# Uber Pay Calculator



## UberFizzle (Sep 16, 2014)

I don't know if something like this already exists here, so I thought I'd post a link to my spreadsheet. This is a calculator to help you figure out how much you've made with the guarantees. The formulas that I used are Orange County rates, so if you're in another market, you can just change the rates (cells D18 and D22).

This isn't meant to mirror Uber's pay, but it should be close enough to give you an idea of how much you've made, as well as your stats (acceptance rate, trips per hour, and so forth). So far, I have found that Uber's stats are greater than mine (meaning they show a higher acceptance rate than my records, for example). So, using this spreadsheet should provide a safety net.

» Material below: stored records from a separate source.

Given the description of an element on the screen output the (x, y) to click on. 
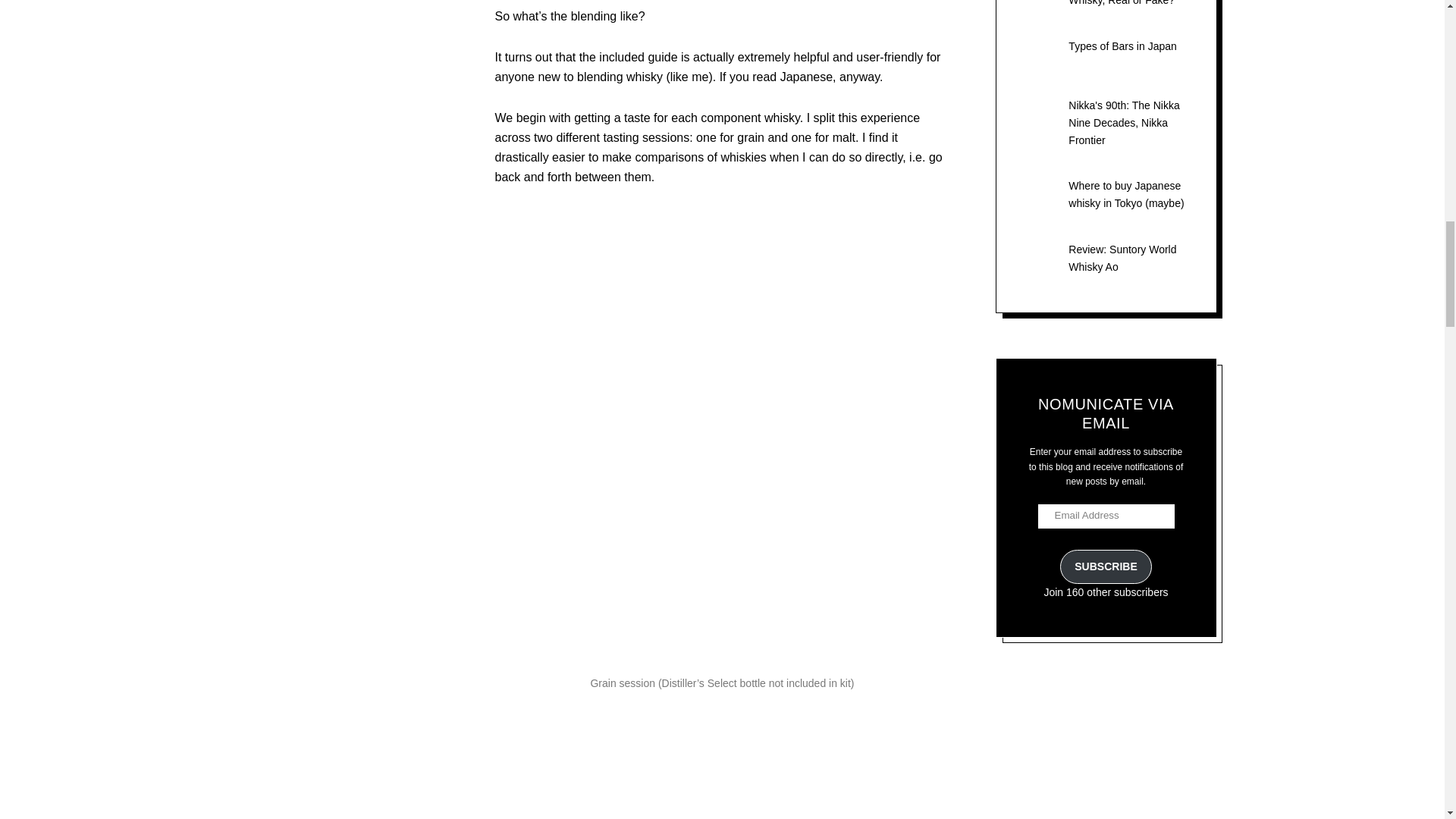
Infographic: Japanese Whisky, Real or Fake? (1121, 3)
Given the description of an element on the screen output the (x, y) to click on. 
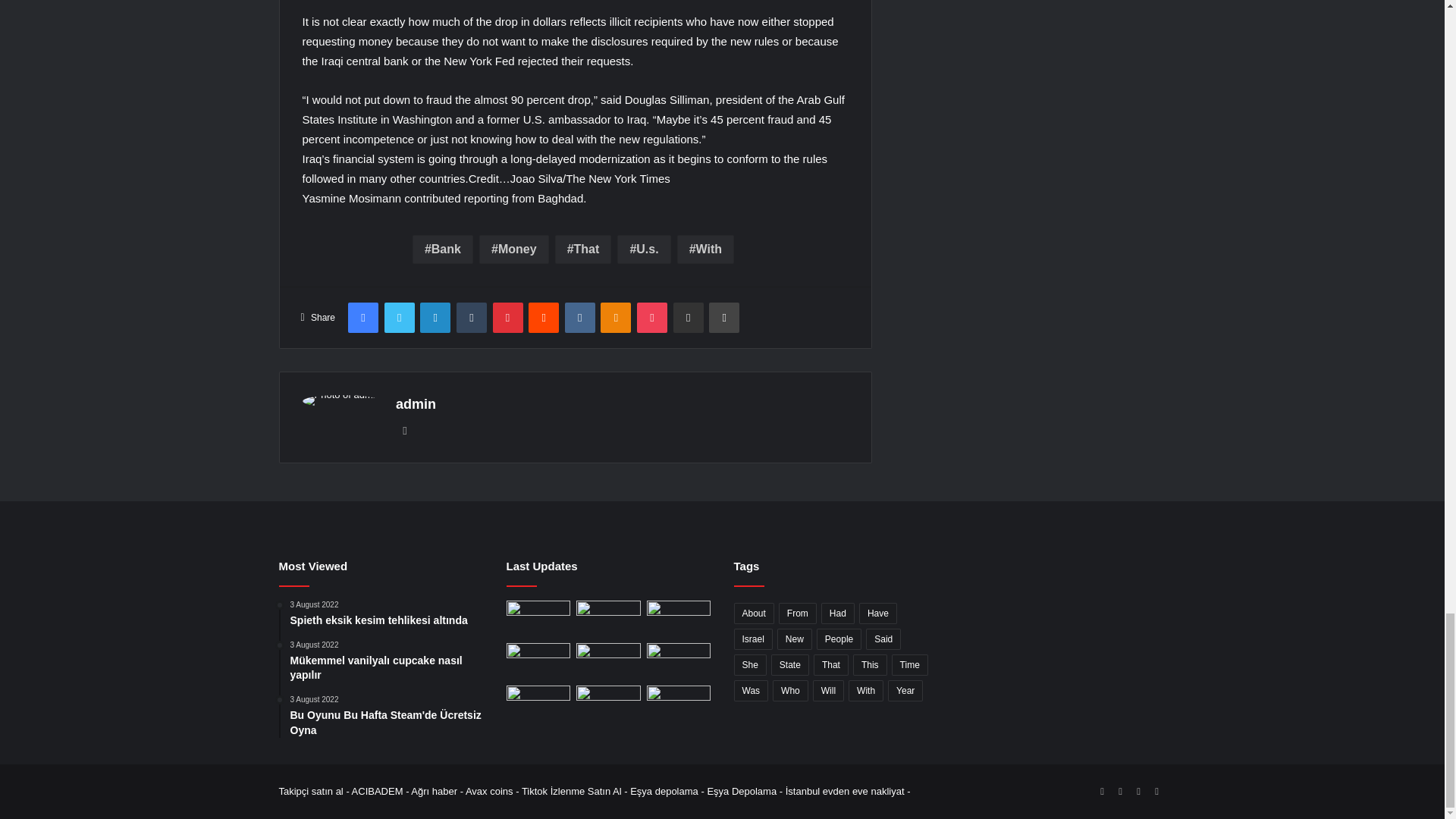
With (705, 249)
Bank (442, 249)
That (582, 249)
U.s. (643, 249)
Money (513, 249)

The only cells you'll want to modify are "Rides", "Requested", "Accepted", "Start", "End", and "Offline". Enter your Start and End times as you regularly would (1pm, 2pm, 3pm, and so forth). Enter Offline time in minutes only. So, if you were offline for an hour and 5 minutes, enter 65.

You can also access this spreadsheet from your smartphone, so that way, you can update your stats while on the road. For iPhone users, it's called the Sheets app from Google.

https://docs.google.com/spreadsheets/d/1uWM8HdRpPXAlW7BXXvdZroc-ckqflI_rCKZe2ikRZSY/edit?usp=sharing


----------



## Oc_DriverX (Apr 29, 2014)

I use a very crude spreadsheet where I put in my odometer reading as I go through the shift and it shows me the every shrinking guarantee money I am likely to receive. When you look at the guarantee in terms of profits, you realize that under normal rates the guarantee is more of a price ceiling. The guarantee is your maximum profit, and every mile you drive eats into that.


----------



## UberXking (Oct 14, 2014)

a guarantee is in place to increase acceptance rates. Learn how to surge surf and make way more $$$


----------



## Oc_DriverX (Apr 29, 2014)

UberXking said:


> a guarantee is in place to increase acceptance rates. Learn how to surge surf and make way more $$$


I do not believe that with the rates as low as they are in the OC that there are enough or high enough surges to make more money. I think with the guarantee you are better off driving as little as possible.


----------



## Jonny Positive (Jan 2, 2015)

UberFizzle, thank you for posting/sharing the spreadsheet. Very helpful. Do you happen to know if Uber provides us with reporting to show our actual number of hours during a given time period? My Feb 9 statement showed this message, "Winter Warm Up Peak Hours February 9th Payments---> You did not meet the one trip per hour requirement. You completed 0.814 per hour which disqualified you for the hourly incentive." 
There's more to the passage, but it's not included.